I Have No Friends — A Novel and an Experience

Influenced by Steve Martin

by Russell Dyer
published:  jan 15, 2018;  revised:  jan 17, 2018;  readers in past month:  380

A friend of mine recently saw the movie, Shopgirl from 2005, starring Claire Danes and Steve Martin. It was closely based on a novel, with the same name, written by Steve Martin, published in 2001. My friend said that the movie reminded her of my novel. She said, “It made me think how much I liked your book and how much deeper are your characters.” I found it interesting that she made a connection between Martin’s novel and mine.

Before seeing the movie myself, many years ago I listened to the audio version of Martin’s novel that he recorded—I think it was in 2001. Although I liked the novel, I don’t recommend it to all readers, nor the audio recording. There is a stiffness to the story, especially the way Martin reads it. He didn’t seem to have called upon his acting talents for the audio book.

Now that I think about it, though, Martin’s novel and his audio recording probably influenced me when I wrote my novel, I Have No Friends—also known as The Loneliness of Lena. Its influence was so subtle, I was unaware of it at the time. I also now suspect that his book is what led me to write my novel with a female protagonist. And it was Steve Martin’s voice that became the narrator of my novel in my head as I wrote it. I can feel and hear that narration now. I didn’t know it, though, until my friend observed a familiarity between our two novels.

The way Steve Martin reads the text of his novel, for the audio recording, is like that of an anthropologist narrating a documentary about a shop girl. Similarly, my method of protecting myself since I was a boy has often been to stay removed from others and to observe them as would an anthropologist. That’s probably why I liked Shopgirl. Throughout my adult life, this method has been a way to approach and understand women. It’s interesting, incidentally, when we uncover the psychological origins of our feelings and behavior.

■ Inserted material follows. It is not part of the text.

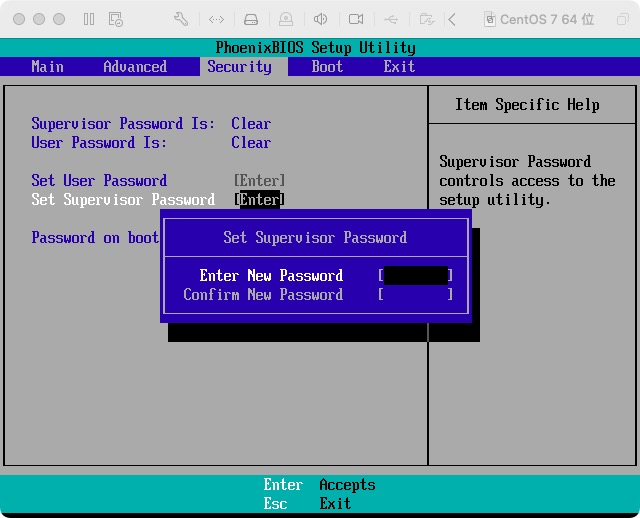Image resolution: width=640 pixels, height=518 pixels.
Task: Click the Confirm New Password field
Action: coord(416,295)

The protagonist in Shopgirl, Mirabelle, is played by Claire Danes. Her character is very much the focus of the story, while Steve Martin’s character, Ray, although very present, is much lesser. I don’t think it was arbitrary which role Steve Martin played in his own story. He couldn’t play a woman role, of course, but he wrote a lesser role for Ray, the character for which he seemed to have envisioned himself playing. He said in an interview with The Telegraph in 2006, “Anything you make is partly autobiographical, but the story is not based on me.” He does indicate in the interview that he has dated women like Mirabelle and that he identifies very much with the character Ray. He also said that he had experiences similar to those of the other male character Jeremy, played by Jason Schwartzman. However, related to the protagonist he says that “Mirabelle is a pastiche of people I’ve known; and when you live in Los Angeles you drive around and you look at all these shop girls and kind of fantasize about their lives.” So it seems that for Steve Martin, the personalities of these women — maybe all women — are somewhat foreign and he may often feel like a spectator that sometimes benefits from their affections—hence his role in the film compared to that of Mirabelle.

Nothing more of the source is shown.